- [SELECTED TEXT]
┏━━

Good morning! Today I have lots to share!! Yesterday I got in some gentle and restorative yoga to stretch out all my tired muscles, and had a protein pancake for breakfast. Yum!
For lunch I had a clean-out-the-fridge salad that actually turned out really great!
It had spinach, slivered almonds, lo mein noodles, red cabbage, cucumber, and strawberries with Panera poppyseed dressing.
Then for dinner I made lemon garlic pork chops with sautéed kale, and a baked potato.
The recipe for these porkchops is:
Ingredients: 3 porkchops, 2 tsp olive oil, 2 garlic cloves, 1 tbsp lemon juice, 1/2 cup chicken broth, 1/2 cup white wine, parsley, rosemary
Sprinkle porkchops with salt and pepper, and pan fry them over medium-high heat in 1 tsp olive oil until nice and browned. Keep them hot (I stuck mine in the oven) while you make the sauce for them. Take the pan with all the drippings from the porkchops and add 1 tsp olive oil and cook garlic for about 30 seconds (I use garlic already chopped in the jar… not ideal but I’m lazy!). Add in white wine (I used moscato) and chicken broth, and reduce for about 3-4 minutes. Add in lemon juice and as much parsley and rosemary as you want, and serve over porkchops.

┗━━

- [SOURCE MATERIAL]
┏━━

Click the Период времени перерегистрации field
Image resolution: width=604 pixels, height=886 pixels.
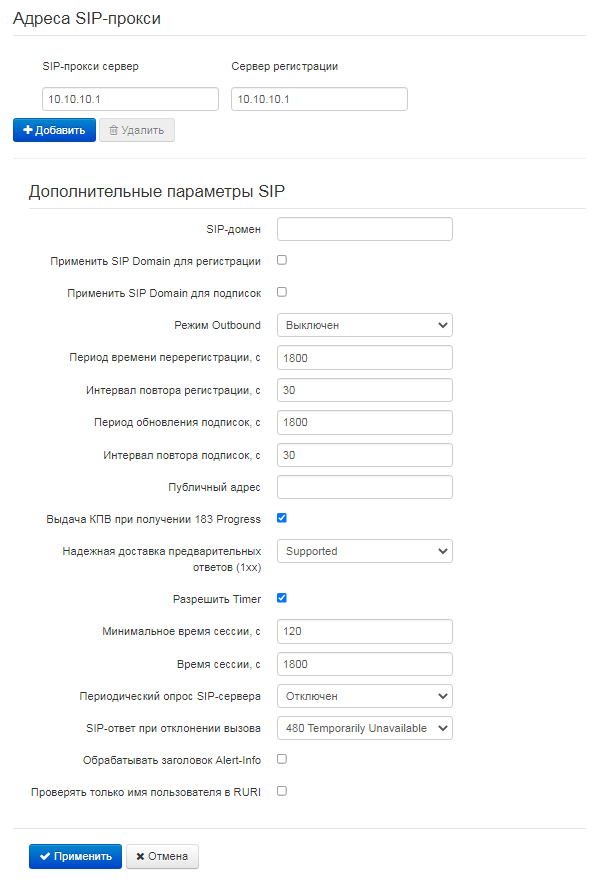(x=364, y=357)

┗━━

- [WHAT TO WORK ON]
A: In the meal post, switch "rosemary" to "thyme" and give the passage between "The recipe for" and "serve over porkchops.", inclusive.
B: According to the meal post, why does the writer use garlic that comes already chopped in a jar?
C: Finish out the next part of the meal post, picking up right after its last sentence.
The material comes from a separate source and is unrelated to the meal post.

- [ANSWER SET]
A:
The recipe for these porkchops is:
Ingredients: 3 porkchops, 2 tsp olive oil, 2 garlic cloves, 1 tbsp lemon juice, 1/2 cup chicken broth, 1/2 cup white wine, parsley, thyme
Sprinkle porkchops with salt and pepper, and pan fry them over medium-high heat in 1 tsp olive oil until nice and browned. Keep them hot (I stuck mine in the oven) while you make the sauce for them. Take the pan with all the drippings from the porkchops and add 1 tsp olive oil and cook garlic for about 30 seconds (I use garlic already chopped in the jar… not ideal but I’m lazy!). Add in white wine (I used moscato) and chicken broth, and reduce for about 3-4 minutes. Add in lemon juice and as much parsley and thyme as you want, and serve over porkchops.

B: The writer uses jarred, pre-chopped garlic out of laziness, while admitting it is not ideal.

C:
They were so delicious! This morning I got in a cardio T25 workout and then had a green pepper scramble.
Sweaty post workout selfie! I’m feeling awesome, and keeping up with calorie counting. Oh, I almost forgot to mention my sister got engaged on Saturday! I’m so excited for her!! 🙂 This wedding isn’t even planned and I can’t wait for it!